Такую-то вот едва вероятную историю поведал мне иеросхимонах Антоний и еще добавил:
– Служивый, бывший у меня, справлялся в судебном месте своего губернского города по этому делу. Ему дали выписку, а в выписке было сказано: масловский-де бунт усмирен благоразумными мерами губернских властей. Хотя и было прибегнуто к огнестрельному оружию, но больше для оказания страха: причем урон в бунтовавшей толпе был самый незначительный...

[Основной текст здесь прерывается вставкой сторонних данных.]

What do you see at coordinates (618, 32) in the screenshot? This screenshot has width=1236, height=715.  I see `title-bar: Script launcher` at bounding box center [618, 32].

К чему приведет Россию все умножающееся беззаконие – подумать страшно! Страшно еще в особенности и потому, что ей вверено Богом Православие, она – единственный крепкий приют и могущественный оплот истинной Христовой Церкви на земле. Правда, в описанном мною беззаконии действующим лицом был армянин-иноверец. Но так ли стало теперь чуждо его духу наше коренное российское дворянство! Если вспомнить грехи его за время, протекшее со времени приобщения его к западной лжецивилизации, то как не сказать, что вольтерианизм, иезуитизм и т.п., продажа своей чести и руки откупщикам, подрядчикам, поставщикам, раскольникам, скопцам, христоборцам, казнокрадство и все беспорядки управления Россиею – все это тяжелым бременем наипаче ляжет на дворянство! А катастрофы восшествия на престол! А смерть Петра III, Павла I, Ивана Антоновича, 14 декабря! Во всем этом блистают благородные имена. Стоит только вспомнить о Перекусихиной, о шутах и шутихах – невольно подумаешь, что иногда царям и царицам дворянство служило не одною верою и правдою. О, Русь! Куда ты катишься?.. Еще укажу на одно: любовь к французам и подражание их моде и обычаям. Это дворянская болезнь, доходящая до помешательства ума. Французы разорили Москву, поругались над святынею Кремля. Французы – вечные враги России. С этою мыслью я живу. Нынешнее поколение забыло страшный 12-й год... Будущее никому не открылось. Исправить нас может Единый Всемогущий Господь. Но если греки ничем не исправлялись и заслужили разорение своего святого города, преисполненного святынею, то и нам к древней простоте возвратиться невозможно. Хотя в России хранится ковчег Православия, но и ее не пощадит Господь. Руки Его не отведет даже и консервативное дворянство. Да оно, это консерваторство, никогда не останавливало потока, ежедневно все более наполняющегося разными притоками и ручьями, и консерваторы наши, как и французские жирондисты, увлечены будут общим потоком.
Я думаю, что и наше дворянство кончит на французский манер... Но да не возглаголют уста мои дел человеческих!